Os gémeos não tiveram outro remédio senão seguir os amigos até ao bar. A atmosfera era irrespirável, porque o bar era muito pequenino, e havia uma grande confusão de visitantes a comprarem coisas para os seus familiares internados no Hospital, misturados com grupos de médicos de bata branca e capa de flanela azul escura, à conversa. Quando, por fim, conseguiram os bolos e os refrigerantes, trouxeram tudo cá para fora e vieram banquetear-se, muito bem instalados, num banco do átrio.
- O que é que vocês pensam desta história toda, afinal? - continuou o Nuno, mal se instalaram.
- Qual história? - perguntou a Ana, de boca cheia, encantada com o movimento intenso à sua volta.
- Esta história dos ladrões! Já ontem à noite nos fartámos de falar nisto. Os pais são tão parvos! Vocês acham que os tais americanos vão desistir dos planos?
- Que remédio têm eles! - o Luís, distraído, olhava o fundo da sua garrafinha de refrigerante. - Caramba, acaba sempre depressa demais! Continuo cheio de sede!
- Agora quem está a ser cabeça de atum és tu! - atirou-lhe o Nuno, muito excitado. - Ouçam com atenção: Estivemos os dois a falar sobre isto. Espanta-nos é como é que os nossos pais dão o assunto por encerrado!
- É, é, às vezes os adultos são mesmo parvos - disse a Ana de nariz no ar, já mais interessada.
- Vocês acham que eles vão continuar a procurar?! - perguntou o Luís.
- Claro! Mas acho que eles já perceberam que o que procuram não está na vossa casa - o Nuno falava como se pensasse em voz alta.
- Ora essa! E porque não? - perguntou o Luís, de repente muito atento. Mas o Nuno continuou, como se não tivesse ouvido o que o Luís tinha dito:
- Das duas uma: ou os americanos estão interessados na investigação do teu pai ou então estão interessados nos registos de funcionamento da central francesa. Eles roubaram a investigação do teu pai e no dia seguinte assaltaram a vossa casa ...

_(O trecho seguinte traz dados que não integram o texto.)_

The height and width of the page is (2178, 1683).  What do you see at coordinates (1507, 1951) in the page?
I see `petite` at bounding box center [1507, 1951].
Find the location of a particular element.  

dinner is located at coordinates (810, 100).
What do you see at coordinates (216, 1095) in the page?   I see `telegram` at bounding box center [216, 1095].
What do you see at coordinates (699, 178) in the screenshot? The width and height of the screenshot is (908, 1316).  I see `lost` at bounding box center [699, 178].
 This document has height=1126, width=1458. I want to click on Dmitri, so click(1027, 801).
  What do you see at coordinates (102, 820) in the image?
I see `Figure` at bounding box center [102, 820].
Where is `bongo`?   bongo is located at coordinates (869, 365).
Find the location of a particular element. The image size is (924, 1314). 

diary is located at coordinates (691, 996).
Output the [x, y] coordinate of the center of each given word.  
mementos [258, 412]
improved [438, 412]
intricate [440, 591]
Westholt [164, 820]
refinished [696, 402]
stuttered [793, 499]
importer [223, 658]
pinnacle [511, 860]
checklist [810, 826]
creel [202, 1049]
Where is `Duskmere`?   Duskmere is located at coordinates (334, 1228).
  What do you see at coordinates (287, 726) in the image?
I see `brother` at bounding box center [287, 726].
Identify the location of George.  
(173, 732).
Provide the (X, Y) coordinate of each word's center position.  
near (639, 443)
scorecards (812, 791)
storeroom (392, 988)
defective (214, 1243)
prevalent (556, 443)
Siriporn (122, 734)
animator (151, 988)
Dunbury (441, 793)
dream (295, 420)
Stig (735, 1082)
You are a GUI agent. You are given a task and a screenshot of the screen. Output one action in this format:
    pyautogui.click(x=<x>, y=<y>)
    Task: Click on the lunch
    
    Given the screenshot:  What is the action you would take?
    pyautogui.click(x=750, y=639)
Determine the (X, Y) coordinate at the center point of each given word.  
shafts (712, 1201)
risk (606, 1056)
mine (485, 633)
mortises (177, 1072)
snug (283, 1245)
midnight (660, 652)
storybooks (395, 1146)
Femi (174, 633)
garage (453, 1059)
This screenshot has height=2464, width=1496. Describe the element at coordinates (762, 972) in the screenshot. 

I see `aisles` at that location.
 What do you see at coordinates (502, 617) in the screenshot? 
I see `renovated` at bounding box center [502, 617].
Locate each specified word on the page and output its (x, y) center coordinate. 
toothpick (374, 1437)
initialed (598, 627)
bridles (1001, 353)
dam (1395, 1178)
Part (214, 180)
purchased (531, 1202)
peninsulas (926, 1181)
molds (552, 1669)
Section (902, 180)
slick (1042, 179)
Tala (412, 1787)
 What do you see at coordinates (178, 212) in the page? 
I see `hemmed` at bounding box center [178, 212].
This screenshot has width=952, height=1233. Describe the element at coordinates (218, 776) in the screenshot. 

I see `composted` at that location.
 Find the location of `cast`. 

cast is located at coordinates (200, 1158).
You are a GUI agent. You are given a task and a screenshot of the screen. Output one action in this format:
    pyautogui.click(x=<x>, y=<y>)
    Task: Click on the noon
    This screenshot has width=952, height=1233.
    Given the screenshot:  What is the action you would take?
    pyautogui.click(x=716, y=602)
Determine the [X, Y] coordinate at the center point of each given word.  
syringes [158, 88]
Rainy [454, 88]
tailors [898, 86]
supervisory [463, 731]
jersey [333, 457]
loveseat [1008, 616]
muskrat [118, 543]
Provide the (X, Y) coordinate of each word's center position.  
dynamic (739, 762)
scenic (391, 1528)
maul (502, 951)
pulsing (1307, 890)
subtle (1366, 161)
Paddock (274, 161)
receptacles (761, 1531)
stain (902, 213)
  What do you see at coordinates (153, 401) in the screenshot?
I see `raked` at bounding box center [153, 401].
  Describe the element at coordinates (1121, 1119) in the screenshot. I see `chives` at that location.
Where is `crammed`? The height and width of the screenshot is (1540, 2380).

- Por isso o que eles queriam era os registos da central francesa! - e o Luís, maquinalmente, completou o raciocínio do Nuno.
- Ora aí está! E como agora já sabem que não estão em vossa casa vão procurá-los no único sítio onde podem estar! Não te lembras que os da Polícia falaram em roubar a Central francesa aqui em Sacavém?!
- E os planos da Central francesa estão neste momento em Sacavém! Para nós, é claro como água! Vocês ainda não perceberam?!
- Céus! Quer dizer que eles vão assaltar o Laboratório!
- Aliás estes ladrões não são nada espertos. Para trabalhar nos tais registos, só naqueles computadores gigantes do Laboratório. Para que é que o pai ia trazer aquilo para casa?
- E agora? Vocês acham que eles se vão atrever a ir lá?
- Não conseguem entrar! Tem um guarda todo artilhado à entrada do portão!
- E um vigilante!
- Aquilo está controlado dia e noite! E tem alarmes por todo o lado! Acham que os americanos se atreviam a assaltar o Laboratório? - perguntou a Ana, com os olhos já a brilhar.
- Bom, possível, é! A certeza, não a temos, claro - disse o Filipe.
- Para termos a certeza ... não há nada como irmos lá esta noite, espiar! - acrescentou o irmão, excitadíssimo.